_Collected data entries_
:::

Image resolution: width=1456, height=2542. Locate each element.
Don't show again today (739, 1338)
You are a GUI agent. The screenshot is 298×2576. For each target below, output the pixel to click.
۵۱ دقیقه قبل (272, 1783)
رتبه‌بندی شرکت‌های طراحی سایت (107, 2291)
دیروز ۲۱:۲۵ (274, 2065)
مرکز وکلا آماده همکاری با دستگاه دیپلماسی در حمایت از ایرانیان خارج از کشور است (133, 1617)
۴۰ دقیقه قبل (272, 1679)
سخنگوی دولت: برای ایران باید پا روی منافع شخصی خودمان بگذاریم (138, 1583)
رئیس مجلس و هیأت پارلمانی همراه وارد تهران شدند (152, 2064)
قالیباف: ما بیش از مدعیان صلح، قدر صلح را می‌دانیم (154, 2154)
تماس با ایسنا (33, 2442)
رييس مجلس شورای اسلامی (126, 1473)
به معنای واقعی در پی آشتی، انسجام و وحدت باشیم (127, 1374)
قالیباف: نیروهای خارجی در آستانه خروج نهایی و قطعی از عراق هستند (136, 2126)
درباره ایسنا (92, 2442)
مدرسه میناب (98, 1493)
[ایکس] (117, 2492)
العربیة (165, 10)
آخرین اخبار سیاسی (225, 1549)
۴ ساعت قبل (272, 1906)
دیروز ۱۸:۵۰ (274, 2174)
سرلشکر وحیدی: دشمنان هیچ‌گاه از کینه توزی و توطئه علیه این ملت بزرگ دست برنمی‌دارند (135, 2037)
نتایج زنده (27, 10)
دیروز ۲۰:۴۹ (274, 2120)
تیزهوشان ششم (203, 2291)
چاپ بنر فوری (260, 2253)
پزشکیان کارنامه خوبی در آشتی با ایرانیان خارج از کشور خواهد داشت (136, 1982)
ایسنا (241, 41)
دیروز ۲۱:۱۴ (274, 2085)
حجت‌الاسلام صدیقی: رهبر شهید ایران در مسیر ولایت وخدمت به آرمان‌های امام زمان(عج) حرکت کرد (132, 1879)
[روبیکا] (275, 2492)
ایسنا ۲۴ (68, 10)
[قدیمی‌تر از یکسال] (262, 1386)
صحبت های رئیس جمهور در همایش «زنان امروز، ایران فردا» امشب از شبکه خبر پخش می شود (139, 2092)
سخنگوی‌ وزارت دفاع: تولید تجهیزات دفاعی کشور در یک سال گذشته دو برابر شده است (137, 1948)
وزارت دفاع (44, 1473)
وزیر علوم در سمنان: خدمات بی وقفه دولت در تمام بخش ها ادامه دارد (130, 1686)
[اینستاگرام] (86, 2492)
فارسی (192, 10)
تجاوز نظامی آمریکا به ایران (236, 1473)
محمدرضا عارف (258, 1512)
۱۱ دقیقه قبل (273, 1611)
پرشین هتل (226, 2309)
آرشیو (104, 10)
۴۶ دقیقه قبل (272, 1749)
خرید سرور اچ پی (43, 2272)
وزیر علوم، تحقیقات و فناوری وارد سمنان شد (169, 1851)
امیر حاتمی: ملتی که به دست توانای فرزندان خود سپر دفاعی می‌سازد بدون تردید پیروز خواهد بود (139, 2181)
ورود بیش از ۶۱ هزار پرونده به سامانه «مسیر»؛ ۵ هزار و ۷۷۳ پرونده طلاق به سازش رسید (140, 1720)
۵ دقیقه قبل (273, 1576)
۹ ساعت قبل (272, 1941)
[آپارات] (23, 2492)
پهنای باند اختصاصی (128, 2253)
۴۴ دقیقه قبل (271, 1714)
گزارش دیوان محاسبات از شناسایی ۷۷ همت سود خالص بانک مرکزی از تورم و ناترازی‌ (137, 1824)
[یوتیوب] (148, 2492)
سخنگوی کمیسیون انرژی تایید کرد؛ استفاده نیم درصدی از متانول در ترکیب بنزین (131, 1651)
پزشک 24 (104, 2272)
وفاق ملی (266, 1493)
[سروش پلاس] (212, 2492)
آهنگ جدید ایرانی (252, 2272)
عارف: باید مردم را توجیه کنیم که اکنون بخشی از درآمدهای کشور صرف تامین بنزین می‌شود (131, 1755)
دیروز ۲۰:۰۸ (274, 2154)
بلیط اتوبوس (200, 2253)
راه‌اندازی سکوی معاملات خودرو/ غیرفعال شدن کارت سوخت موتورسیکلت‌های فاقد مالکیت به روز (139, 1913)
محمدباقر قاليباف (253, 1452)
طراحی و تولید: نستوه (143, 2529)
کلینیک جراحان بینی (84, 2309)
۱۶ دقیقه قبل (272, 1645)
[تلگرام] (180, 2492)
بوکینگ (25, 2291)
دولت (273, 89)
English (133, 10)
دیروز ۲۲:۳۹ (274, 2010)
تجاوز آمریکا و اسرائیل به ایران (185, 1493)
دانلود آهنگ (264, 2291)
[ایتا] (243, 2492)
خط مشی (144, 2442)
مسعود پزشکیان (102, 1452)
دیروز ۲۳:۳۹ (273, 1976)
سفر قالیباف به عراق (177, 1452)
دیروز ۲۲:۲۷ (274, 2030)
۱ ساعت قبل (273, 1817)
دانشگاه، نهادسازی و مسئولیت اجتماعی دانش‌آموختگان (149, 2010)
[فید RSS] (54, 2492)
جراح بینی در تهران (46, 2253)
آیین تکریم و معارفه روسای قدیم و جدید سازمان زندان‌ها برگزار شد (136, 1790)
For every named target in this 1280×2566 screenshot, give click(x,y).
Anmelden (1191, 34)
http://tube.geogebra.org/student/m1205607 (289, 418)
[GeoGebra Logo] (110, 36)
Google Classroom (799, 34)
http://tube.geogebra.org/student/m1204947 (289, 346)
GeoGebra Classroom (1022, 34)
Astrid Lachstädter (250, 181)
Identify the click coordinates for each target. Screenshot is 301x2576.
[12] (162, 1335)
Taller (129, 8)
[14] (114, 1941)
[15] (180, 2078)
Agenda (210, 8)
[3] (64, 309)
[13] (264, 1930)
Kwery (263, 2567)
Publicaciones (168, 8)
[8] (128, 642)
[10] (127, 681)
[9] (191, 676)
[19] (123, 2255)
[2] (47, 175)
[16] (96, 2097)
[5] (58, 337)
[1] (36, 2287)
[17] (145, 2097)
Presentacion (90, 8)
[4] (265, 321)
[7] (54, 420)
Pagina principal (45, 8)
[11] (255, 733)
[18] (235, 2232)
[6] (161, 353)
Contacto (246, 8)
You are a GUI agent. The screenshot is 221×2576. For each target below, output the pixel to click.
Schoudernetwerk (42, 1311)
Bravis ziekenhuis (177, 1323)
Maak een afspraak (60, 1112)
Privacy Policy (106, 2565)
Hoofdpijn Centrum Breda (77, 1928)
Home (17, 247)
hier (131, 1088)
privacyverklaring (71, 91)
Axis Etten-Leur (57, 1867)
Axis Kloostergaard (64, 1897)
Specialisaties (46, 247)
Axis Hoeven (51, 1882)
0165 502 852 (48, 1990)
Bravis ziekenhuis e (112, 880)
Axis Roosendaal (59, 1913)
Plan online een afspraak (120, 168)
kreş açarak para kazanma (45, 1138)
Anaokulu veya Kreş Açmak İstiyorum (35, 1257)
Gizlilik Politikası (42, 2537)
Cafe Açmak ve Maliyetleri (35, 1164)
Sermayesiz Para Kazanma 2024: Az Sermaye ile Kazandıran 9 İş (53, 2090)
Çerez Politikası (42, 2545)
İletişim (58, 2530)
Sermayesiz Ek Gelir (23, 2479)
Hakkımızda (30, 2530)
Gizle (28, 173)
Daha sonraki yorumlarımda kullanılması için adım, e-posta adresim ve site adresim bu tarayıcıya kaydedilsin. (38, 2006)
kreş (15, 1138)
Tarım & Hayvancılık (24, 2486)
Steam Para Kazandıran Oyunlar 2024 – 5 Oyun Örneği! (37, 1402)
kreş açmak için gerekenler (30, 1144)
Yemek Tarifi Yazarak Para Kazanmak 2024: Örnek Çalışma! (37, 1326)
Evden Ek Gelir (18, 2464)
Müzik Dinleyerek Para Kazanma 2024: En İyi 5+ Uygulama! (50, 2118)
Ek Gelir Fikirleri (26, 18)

:::

_EXERCISE DETAILS_
Give again, exactly as written, every line from the first one above through the line that has "دیروز ۲۱:۲۵ (274, 2065)" in it.

_ANSWER TO THE PROBLEM_
Image resolution: width=1456, height=2542. Locate each element.
Don't show again today (739, 1338)
You are a GUI agent. The screenshot is 298×2576. For each target below, output the pixel to click.
۵۱ دقیقه قبل (272, 1783)
رتبه‌بندی شرکت‌های طراحی سایت (107, 2291)
دیروز ۲۱:۲۵ (274, 2065)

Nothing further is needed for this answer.